You're conflating equal protection constitutional rationales with liberty and/or privacy rationales. (These last two are not the same, although both are rooted in the political value of personal autonomy, which happens to be the key jurisprudential value of the "Decider," Justice Kennedy.) Substantive due process is a liberty/privacy rationale. Constitutional scholars disagree about which of the basic rationales is best for arriving at a pro-SSM decision.

The equal-protection rationale, as I implied, boils down to the supposed inequality of permitting sterile and aged opposite-sex couples to marry but not same-sex couples. There is another equality rationale, the one offered in *Baehr* (traditional marriage is "gender discrimination"), but it is considered extreme and implausible even by pro-SSM scholars such as Evan Gerstman. It has no chance of making it past the current Supreme Court, so I ignored it

You talk about fundamental rights in a constitutional void. The Supreme Court originally, in the early '70s, regarded abortion as a fundamental right, but then later retreated to regarding it as a "liberty interest." Since the putative right to abortion is based on liberty and privacy (the physician-woman relationship) rather than on equality, this is a problem for those who want to use *Casey* and its progeny, *Lawrence,* to support a pro-SSM decision.
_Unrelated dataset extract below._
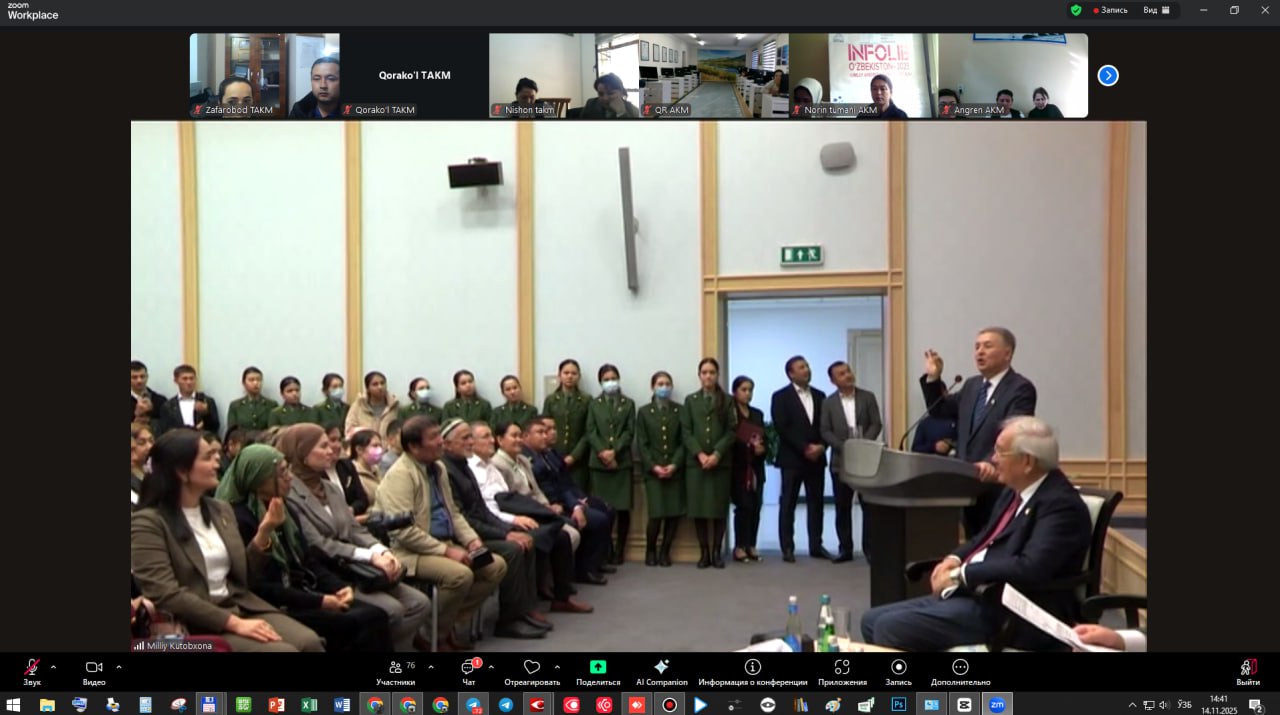Show next participants with the blue arrow

(x=1108, y=75)
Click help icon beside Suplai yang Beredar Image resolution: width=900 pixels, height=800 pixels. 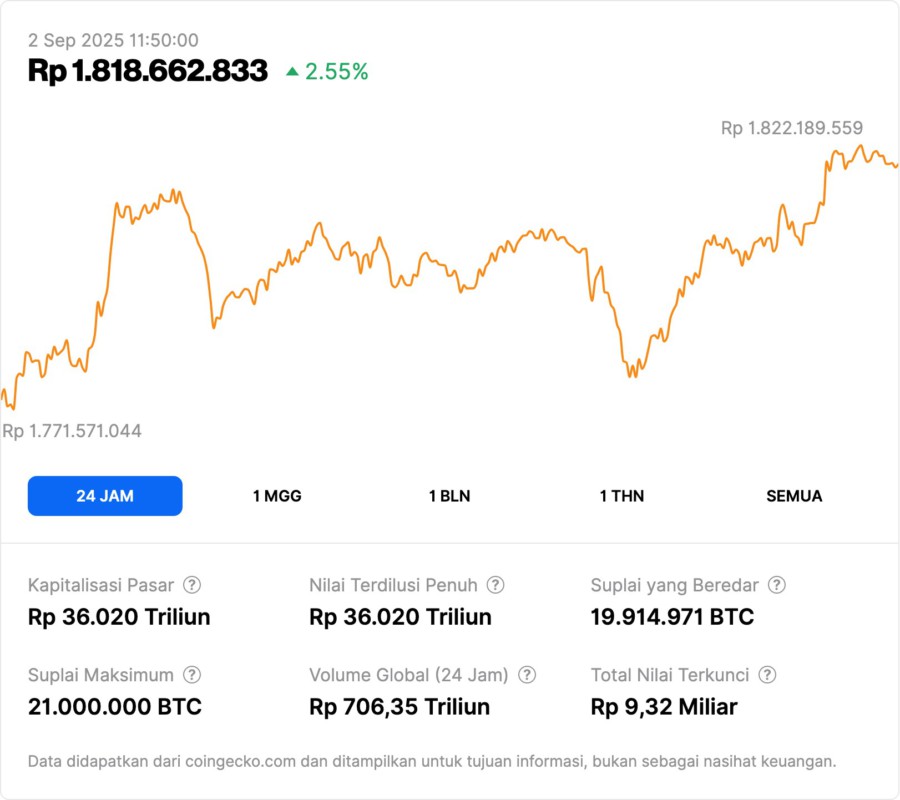point(776,585)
Needless to say, I don't think there are any sound, or impartial, reasons for regarding SSM as a constitutional right.
1.11.2013 | 5:07pm
AKO Webmail says:
@Nancy D.
"How do same-sex sexual acts, which are demeaning, serve the Good of those who engage in same-sex sexual acts?"

In the same that that kissing your daughter or hugging your dad serve the good of the family unit. Just because sexual acts doesn't mean that both a family and love can not exist in such an environment. Being able to marry is optional, however if that right is removed, the minority are being suppressed by the majority. Suppressing the minority has never been a good thing throughout history.
3.19.2013 | 6:44pm
Don Roberto says:
AKO: To say that sodomy is the same as kissing my daughter is like saying that murder is the same as spanking my wayward toddler. And no serious person thinks they can "suppress" sin. But the gay movement (filled with people who self-identify with their sin) is, to be frank, especially evil, in that it seeks to normalize sin—to teach that run-of-the-mill evil is good.

Discouraging sin (in this case, behavior that places physical desire unconnected with a higher good, i.e., the bonding and union of two human beings in order to procreate) is *always* good.

And for those who do not believe in Christian docrine (e.g., materialists), I would say that sexual union between those of the opposite sex is inevitably more pleasurable than sexual union between those of the same sex (or between those of different species). Evolution has refined the organs with great precision.